The structural shift underneath the spat

This is what makes the spot more than a primary-season provocation. Israel is going through the deepest domestic political crisis in its history, with overlapping wars in Gaza and against Iran-aligned Hezbollah, a hostage file that has reshaped its politics, and a polarised fight over the prime minister's legal exposure. In that context, culture becomes one of the few policy arenas where a minister can move cheaply — without touching the security cabinet, without coordinating with allies, without negotiating with the treasury. The campaign spot is doing what a press conference cannot: it is reframing the culture brief from a soft-power file into a domestic-discipline file.

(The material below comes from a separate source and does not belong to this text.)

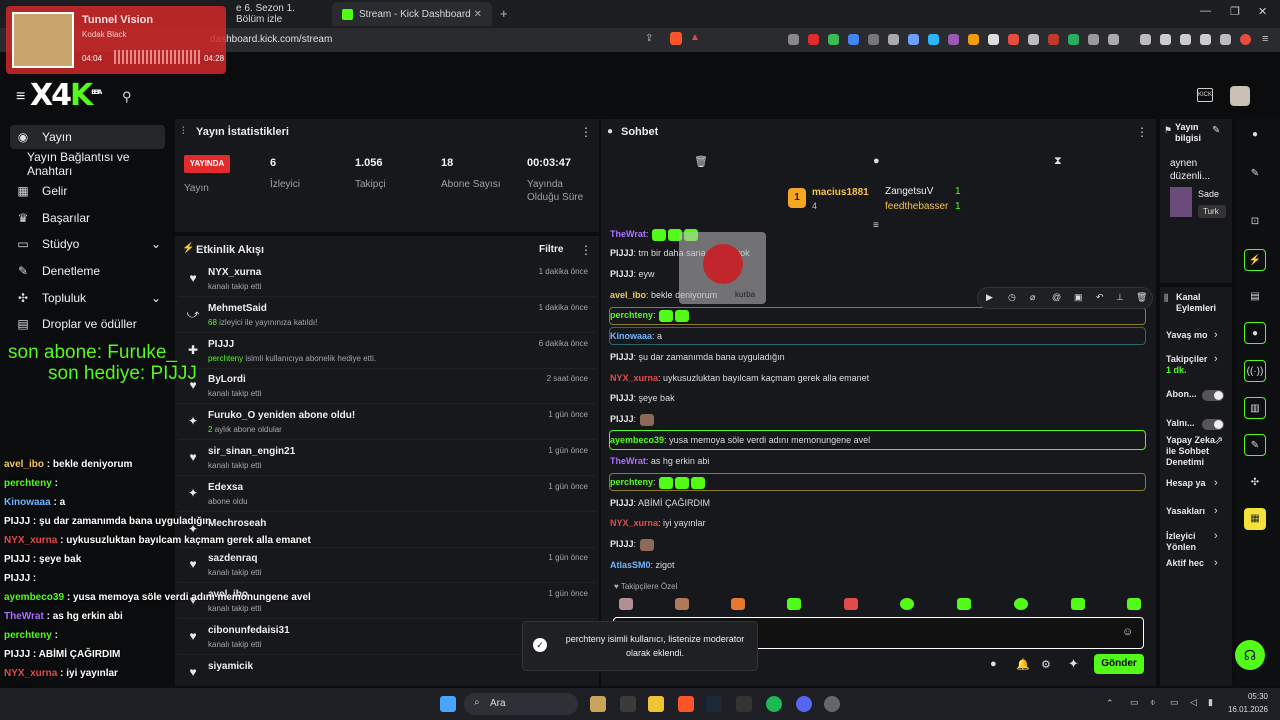 The image size is (1280, 720). Describe the element at coordinates (840, 192) in the screenshot. I see `leaderboard-user: macius1881` at that location.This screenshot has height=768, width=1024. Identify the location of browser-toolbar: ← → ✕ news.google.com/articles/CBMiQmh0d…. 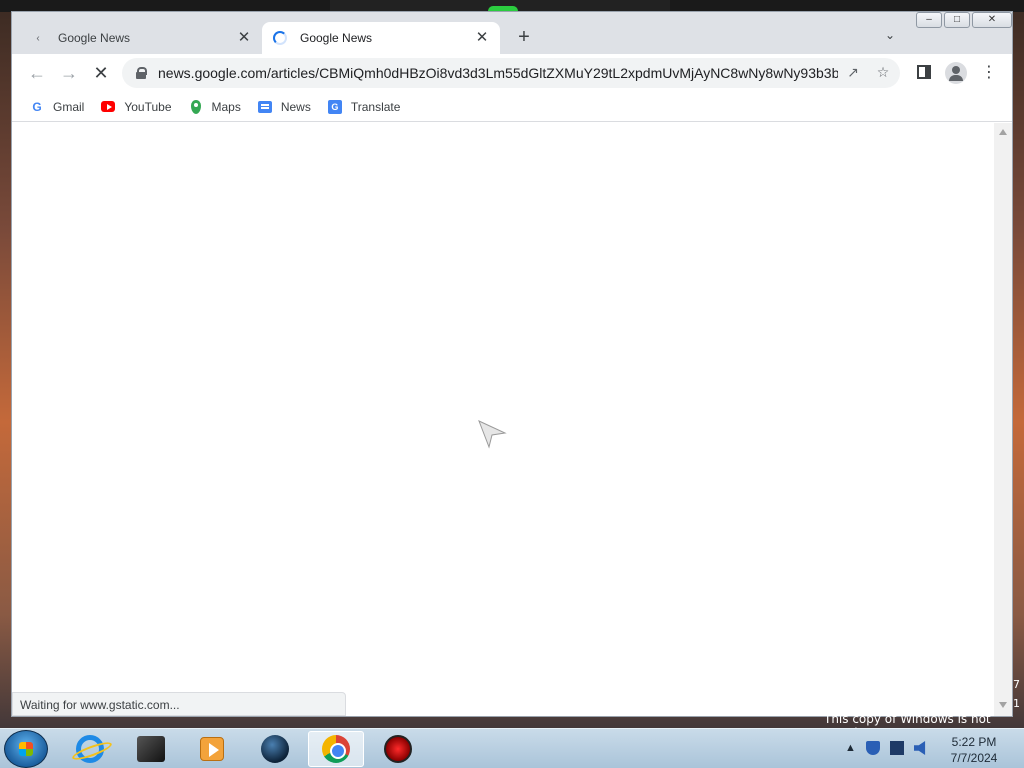
(512, 73).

The pattern is familiar from other countries, where state funding for film and television is gradually repurposed from an industrial subsidy into a loyalty test. The Israeli case is unusual only in its speed. Whatever the courts and the industry ultimately do, the spot has already succeeded in one thing: it has told every Israeli filmmaker who depends on public money that the ministry that signs their cheques now considers them political actors, and potentially hostile ones.

What remains unresolved

Two things are still genuinely uncertain. First, the practical reach of any defunding drive: the spot announces a posture, not a programme, and the legal and bureaucratic machinery required to translate that posture into withheld grants will take time to assemble — assuming it is assembled at all. Second, the industry's response. Boycotts, threatened or real, by Israeli producers of festival-circuit standing would create a different kind of pressure than the ministry's threatened financial squeeze. Whether the industry coordinates that response, or fragments under political pressure, is a question for the weeks and months ahead. The sources do not specify the spot's viewership numbers, the precise political timetable for any defunding mechanism, or the ministry's internal modelling of which productions it would target first. Those gaps will narrow, or widen, depending on how the primary concludes and on what the government does next.

This desk framed the spat as a structural shift in how a culture ministry treats its grantees, rather than as a personality story about Zohar, on the view that the position-and-incentives read is the one that survives contact with the next news cycle.